Assigned task 1: According to the article on Gardīzī, why did his history very probably extend beyond the events of 432/1041?
Assigned task 2: From the article on Gardīzī, set down word for word the stretch from "GARDĪZĪ, ABŪ SAʿĪD ʿABD-al-ḤAYY b." through "an old man.".

Document extract:
GARDĪZĪ, ABŪ SAʿĪD ʿABD-al-ḤAYY

 

GARDĪZĪ, ABŪ SAʿĪD ʿABD-al-ḤAYY b. Żaḥḥāk b. Maḥmūd, Persian historian of the early 5th/11th century whose exact dates of birth and death are unknown.

His life is almost wholly obscure, although his nesba implies a connection with Gardīz (q.v.) in eastern Afghanistan, and the name Zahāk/Żaḥḥāk seems to have been a popular one in the surrounding region of Zābolestān. He was clearly connected with the Ghaznavid court and administration and close to the sultans, although it is rather strange that Abu’l-Fażl Bayhaqī (q.v.) does not mention him in his history (or, at least, not in the extant part). Gardīzī dedicated his history, Zayn al-aḵbar, to Sultan ʿAbd-al-Rašīd b. Maḥmūd (q.v.; 440-43/1049-52), probably when he was an old man.

The Zayn al-aḵbār is written in a concise, in parts even skeletal, form but is only partially extant in two fairly late manuscripts, those of King’s College, Cambridge, and of Oxford, the latter seemingly copied from the former. What we possess of it comprises firstly, a purely historical section dealing with the ancient kings of Persia until the end of the Sasanians; the Prophet Moḥammad (very sketchy); the caliphs up to the ʿAbbasid al-Qāʾem (422-67/1031-75, also very summary); and the various governors and dynasties controlling Khorasan, i.e., eastern Persia, Transoxania, and Afghanistan. The narrative becomes much more detailed once the author reaches the Samanids, and is especially detailed on the disintegration of the Samanid amirate. The origins of Ghaznavid rule, from Alptigin to Sebüktigin (qq.v.), are treated only sketchily, and the connected account of the dynasty only begins with Maḥmūd’s investiture as governor of Khorasan by the caliph al-Qāder in 391/999. From then onwards, however, the narrative is quite detailed, up to the triumph of the Saljuqs and the end of Masʿūd’s reign (421-32/1030-41), and with a fair number of dates, although the treatment is dry and lacks the liveliness, the analyses of motive, and the critical comments which characterize Bayhaqī’s approach. The story breaks off with the events in the Ghaznavid sultanate of 432/1041, when Mawdūd b. Masʿūd avenged his father’s murder at the hands of an army coup which had temporarily placed Moḥammad b. Maḥmūd on the throne. Since the break is an abrupt one, the history very probably continued up to ʿAbd-al-Rašīd’s own time some ten years later. There then follows what might be called a cultural-historical section: on the eras and festivals of various peoples, including the Muslims, Jews, Christians, Zoroastrians, and Hindus; on the Turkish tribes and other peoples, including the Rūs and Alans, of the Eurasian steppes; and on the ancient Greeks from Alexander to the Ptolemys.

Material supplied:

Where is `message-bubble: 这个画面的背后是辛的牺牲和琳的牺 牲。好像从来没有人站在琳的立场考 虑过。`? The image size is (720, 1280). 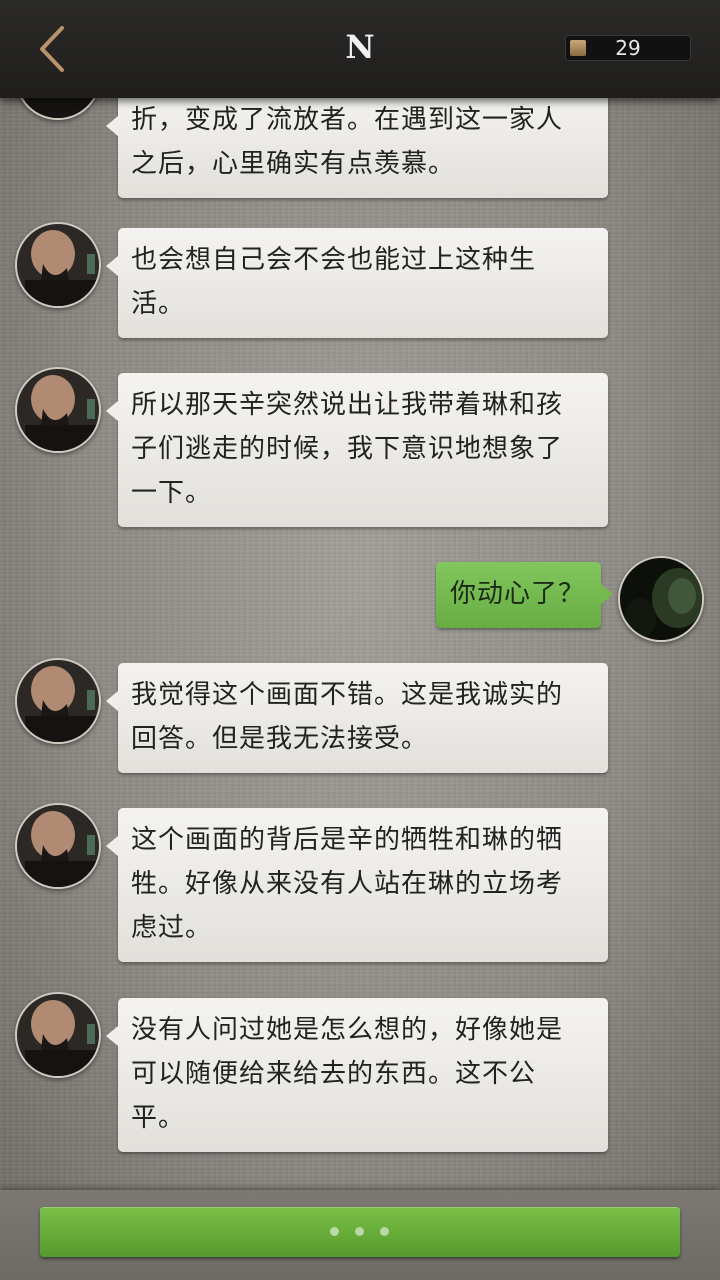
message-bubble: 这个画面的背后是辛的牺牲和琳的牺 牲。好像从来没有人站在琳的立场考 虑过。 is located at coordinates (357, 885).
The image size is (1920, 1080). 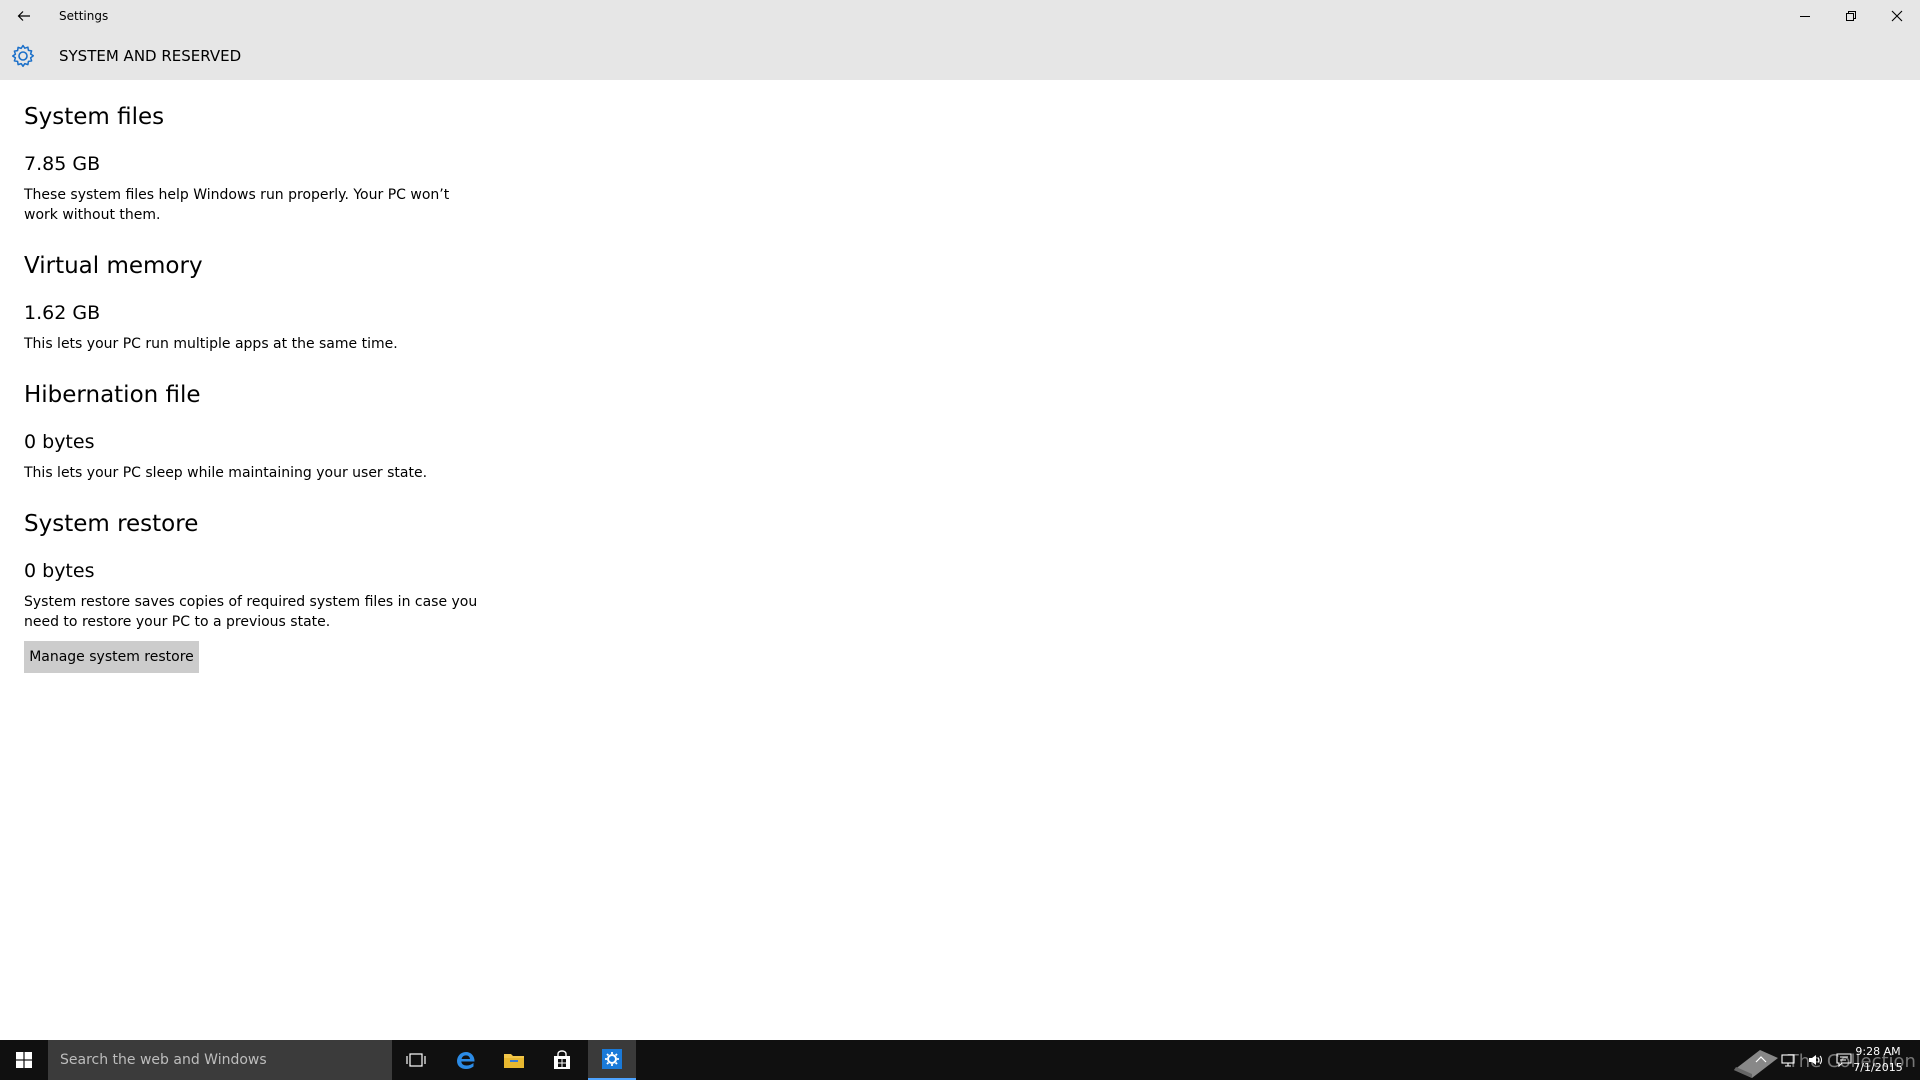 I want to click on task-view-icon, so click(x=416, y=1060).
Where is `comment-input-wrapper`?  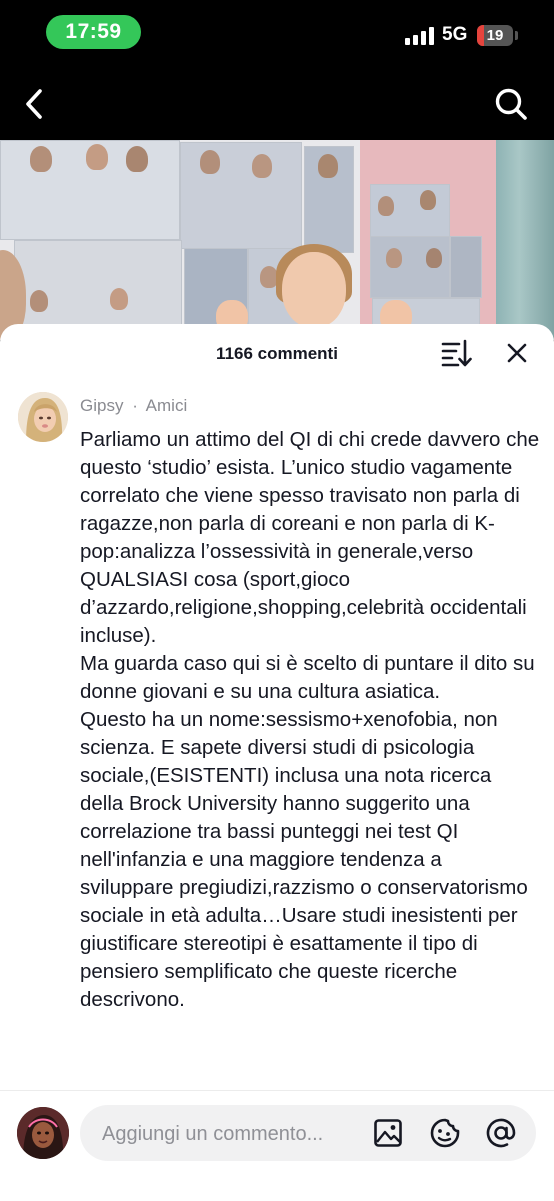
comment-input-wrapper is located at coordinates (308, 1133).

==

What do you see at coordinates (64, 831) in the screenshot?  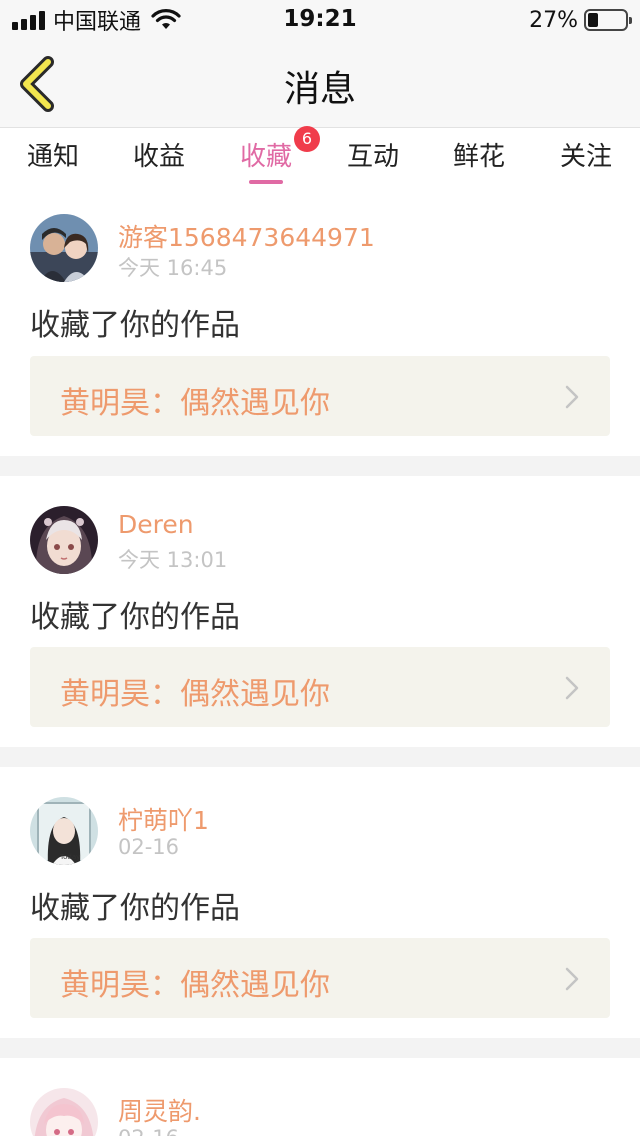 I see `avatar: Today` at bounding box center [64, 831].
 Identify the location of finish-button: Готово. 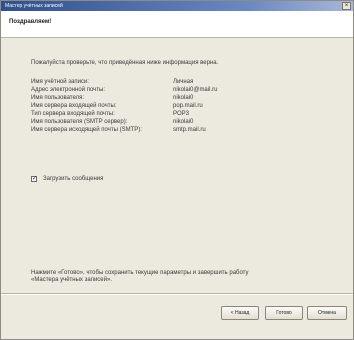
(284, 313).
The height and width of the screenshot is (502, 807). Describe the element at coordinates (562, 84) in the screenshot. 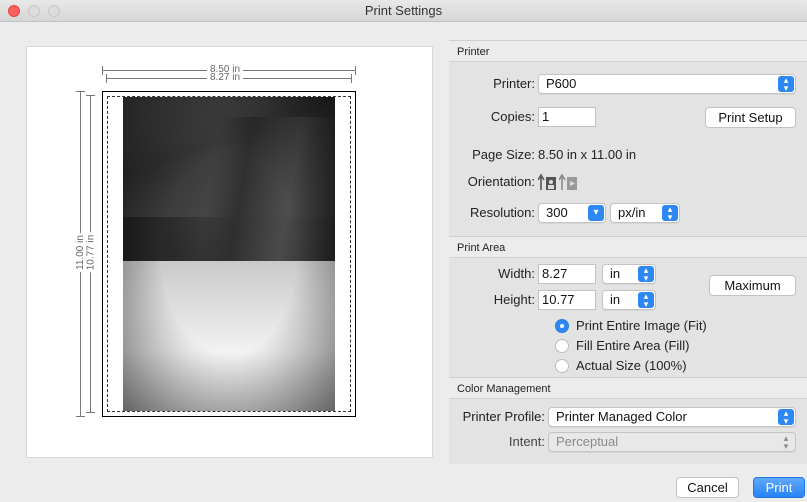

Worked solution 1: The surviving narrative stops abruptly with the events of 432/1041, when Mawdūd b. Masʿūd avenged his father's murder. Because the break is so abrupt, the history very probably continued up to ʿAbd-al-Rašīd's own time, some ten years later.

Worked solution 2:
GARDĪZĪ, ABŪ SAʿĪD ʿABD-al-ḤAYY b. Żaḥḥāk b. Maḥmūd, Persian historian of the early 5th/11th century whose exact dates of birth and death are unknown.

His life is almost wholly obscure, although his nesba implies a connection with Gardīz (q.v.) in eastern Afghanistan, and the name Zahāk/Żaḥḥāk seems to have been a popular one in the surrounding region of Zābolestān. He was clearly connected with the Ghaznavid court and administration and close to the sultans, although it is rather strange that Abu’l-Fażl Bayhaqī (q.v.) does not mention him in his history (or, at least, not in the extant part). Gardīzī dedicated his history, Zayn al-aḵbar, to Sultan ʿAbd-al-Rašīd b. Maḥmūd (q.v.; 440-43/1049-52), probably when he was an old man.